** Start of Information given **

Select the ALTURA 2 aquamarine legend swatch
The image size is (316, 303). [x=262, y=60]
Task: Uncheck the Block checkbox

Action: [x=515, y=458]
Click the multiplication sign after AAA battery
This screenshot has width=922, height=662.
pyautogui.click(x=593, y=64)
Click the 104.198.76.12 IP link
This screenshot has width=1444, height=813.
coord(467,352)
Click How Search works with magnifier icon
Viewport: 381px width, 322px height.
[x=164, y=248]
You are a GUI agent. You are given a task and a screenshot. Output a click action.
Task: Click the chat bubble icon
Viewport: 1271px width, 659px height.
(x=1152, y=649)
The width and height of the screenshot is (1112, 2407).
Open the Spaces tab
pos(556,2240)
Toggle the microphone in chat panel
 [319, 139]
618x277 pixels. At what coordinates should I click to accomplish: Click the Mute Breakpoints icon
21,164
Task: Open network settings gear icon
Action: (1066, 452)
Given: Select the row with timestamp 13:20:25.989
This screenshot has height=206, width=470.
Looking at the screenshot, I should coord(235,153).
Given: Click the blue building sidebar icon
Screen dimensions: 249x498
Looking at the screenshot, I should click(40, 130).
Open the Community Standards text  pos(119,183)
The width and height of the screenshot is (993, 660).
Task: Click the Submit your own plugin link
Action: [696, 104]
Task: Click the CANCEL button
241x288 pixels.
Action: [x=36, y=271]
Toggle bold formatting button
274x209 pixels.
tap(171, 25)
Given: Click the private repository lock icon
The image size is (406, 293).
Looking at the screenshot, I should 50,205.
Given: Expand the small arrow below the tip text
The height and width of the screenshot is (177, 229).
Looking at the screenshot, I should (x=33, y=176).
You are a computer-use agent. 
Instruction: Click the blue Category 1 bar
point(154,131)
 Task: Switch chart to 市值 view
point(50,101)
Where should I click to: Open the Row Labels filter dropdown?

** End of Information given **

What you will do | Rewrite the lines of the listing from the one containing "Task: Switch chart to 市值 view" through the end of the listing, inclusive, changing "dropdown" to "menu" and leaving everything else unchanged.

Finished exercise |
 Task: Switch chart to 市值 view
point(50,101)
Where should I click to: Open the Row Labels filter menu?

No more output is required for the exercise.